But limiting the use of firearms on campus to trained, presumably responsible adults just seems un-Texan, which is why state Rep. James White would like to up the ante. On Friday, he filed legislation calling for gun training to be offered in public schools. To students.

"The origins of liberty in our great nation reside in large part with the idea espoused in the Second Amendment," White said in a statement posted on his website. "As a conservative, I want Texas students to have the option to learn more about both this critical part of our Constitution, and the practical knowledge of how to safely operate the common arms Texans use for hunting and self defense."

Such a course would offer instruction on the Second Amendment, presumably with a heavy emphasis on an individual's right to bear arms, gun maintenance and safety, and, last but not least, hands-on training with "common firearms such as pistols, revolvers, rifles, and shotguns."

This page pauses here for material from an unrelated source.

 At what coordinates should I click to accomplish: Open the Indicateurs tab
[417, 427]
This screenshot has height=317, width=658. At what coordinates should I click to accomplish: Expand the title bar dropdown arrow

Whether to offer the class would be up to individual school districts. Whether to take it would be up to students though, this being Texas, it would only be a matter of time before a fourth 'R' (as in rifle, or maybe Ruger) is added to the standard curriculum.

Putting guns in the hands of angsty teenagers in a country with a troubling history of school shootings is, according to White, "common sense." Because what on earth could possibly go wrong?

It's also a way to help "ensure that Texas leads the nation on standing up to the Obama Administration's troubling rhetoric on gun control." Because if there's one thing that will scare the pants off the federal government, it's legions of armed Texas school children ready to make like David Koresh.